What after you have seen 1,000 moons?

Life for many of us is not about artistic genius or business impact. It is about small pleasures, rich relationships and the ability to make peace with your soul

The Good Life | Shoba Narayan

Posted: Fri, Aug 17 2012. 8:32 PM IST

In the last six months, I have participated in five sathabhishekams-as 80th birthdays are called in my community.  Milestone events help you mark time and take stock.  For the Hindu 80th birthday, the date is usually fixed after the person has seen 1000 full-moons.  Both my father and father-in-law celebrated this, as did three very close uncles.  In the West, people turn 80 and take viagra.  In my community, people turn 80 and drink hot-water infused with dried ginger root.  Hugh Hefner might gather around 11 Playboy bunnies for his 80th birthday.  We gather around 11 bare-bodied priests who will chant the Rudram in praise of the ascetic God, Shiva.    Typical of the patriarchy that still pervades Hinduism, this 80th birthday is usually celebrated for the man.

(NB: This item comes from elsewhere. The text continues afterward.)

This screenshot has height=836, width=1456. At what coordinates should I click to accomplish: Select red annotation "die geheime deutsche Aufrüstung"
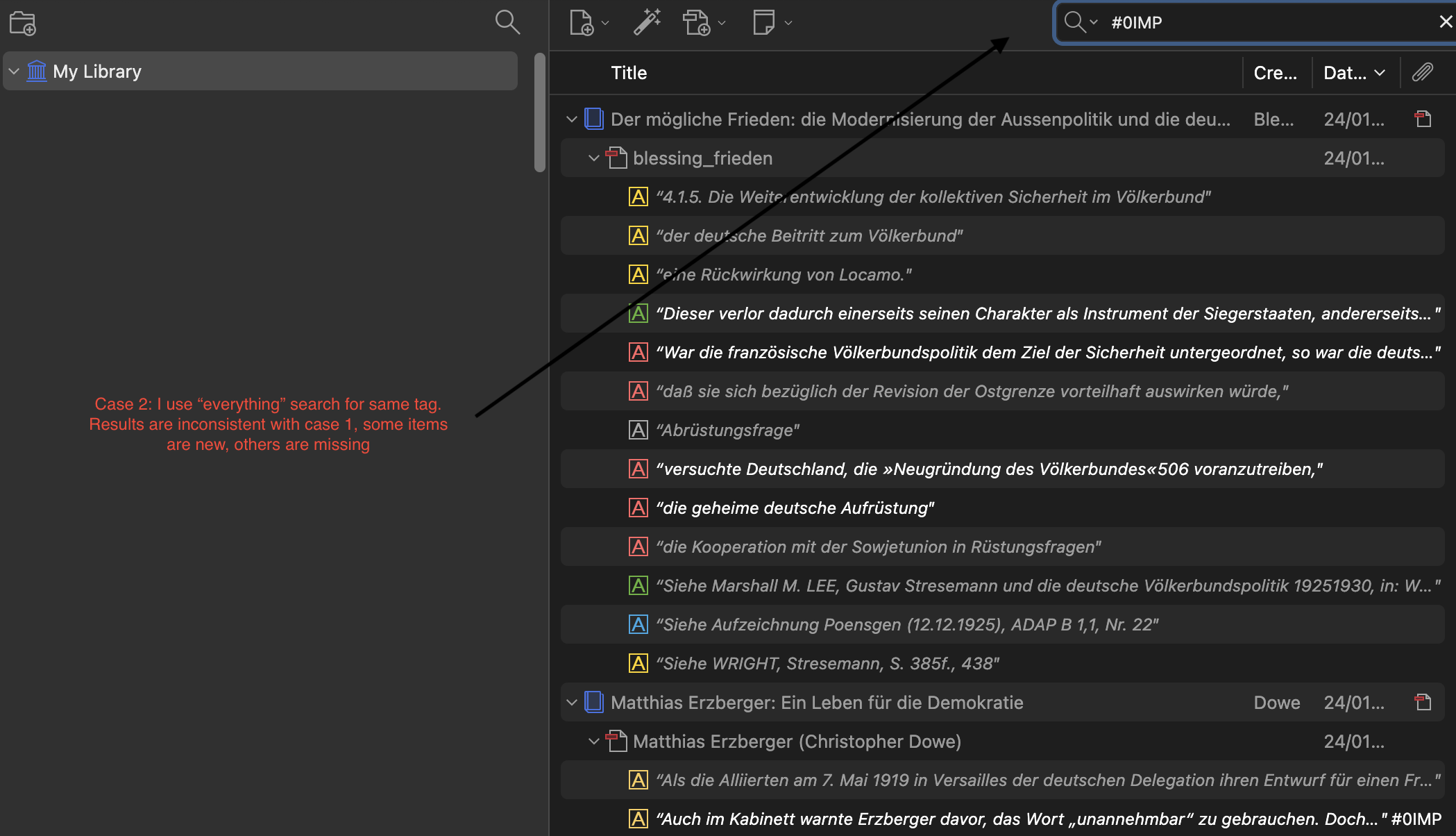tap(795, 508)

Turning 80 is a good time to confront the question that author Clayton M. Christensen poses in his well-meaning but ultimately pointless book: how will you measure your life? The premise of Christensen’s book, and one that I disagree with, is that wisdom can be taught; that happiness can be engineered.   For example, Christensen blithely imparts business concepts-the most gag-inducing one being, ‘Create a culture,’– that aim to help the reader pursue happiness.  The book should have been an article.  At best, it serves as a nudge; something that readers can mull over and then most likely forget.  Behavioral modification of the kind Christensen advocates requires discipline and commitment, both of which can be taught but not through a book.  Teaching it in a classroom environment over the course of months seems to be a better model.  The best way is to follow Christensen’s own approach.  He earned the right to write this book through intense introspection, which arguably, is the only way to gain wisdom.  He says that he spent an hour a day during his year as a Rhodes scholar meditating and praying about the purpose of his life.  Each phrase in the previous sentence delineates Christensen as an exceptional person.  What about the rest of us? What about the average person who doesn’t have the intellect to be a Rhodes Scholar; the faith and the discipline to meditate an hour a day at age 20-something; or the means to do any of the above?

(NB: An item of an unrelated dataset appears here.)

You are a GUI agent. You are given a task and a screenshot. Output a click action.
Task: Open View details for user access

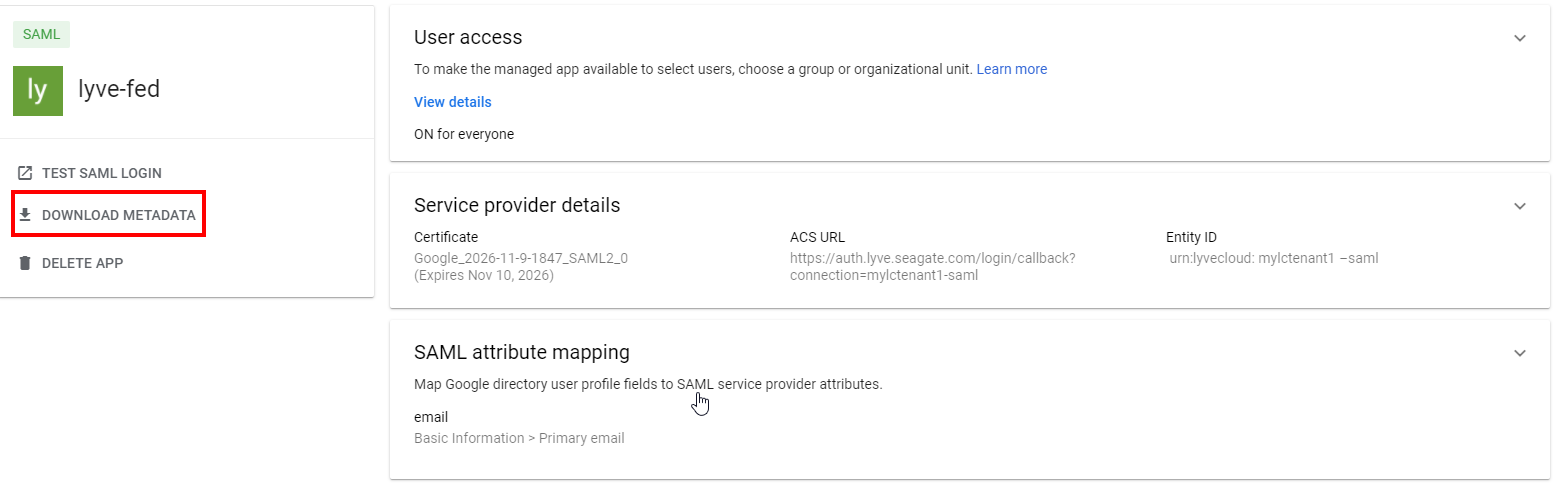(x=452, y=102)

My skepticism of self-help books such as Christensen’s doesn’t, however, detract from the seductiveness of its title.  How will you measure your life? For the educated elite, and certainly those graduating from Harvard Business School, where Christensen teaches, a good measure of a life well-lived would be impact and legacy: building an institution, affecting countless lives, making enough wealth to pass on to future generations, improving the world.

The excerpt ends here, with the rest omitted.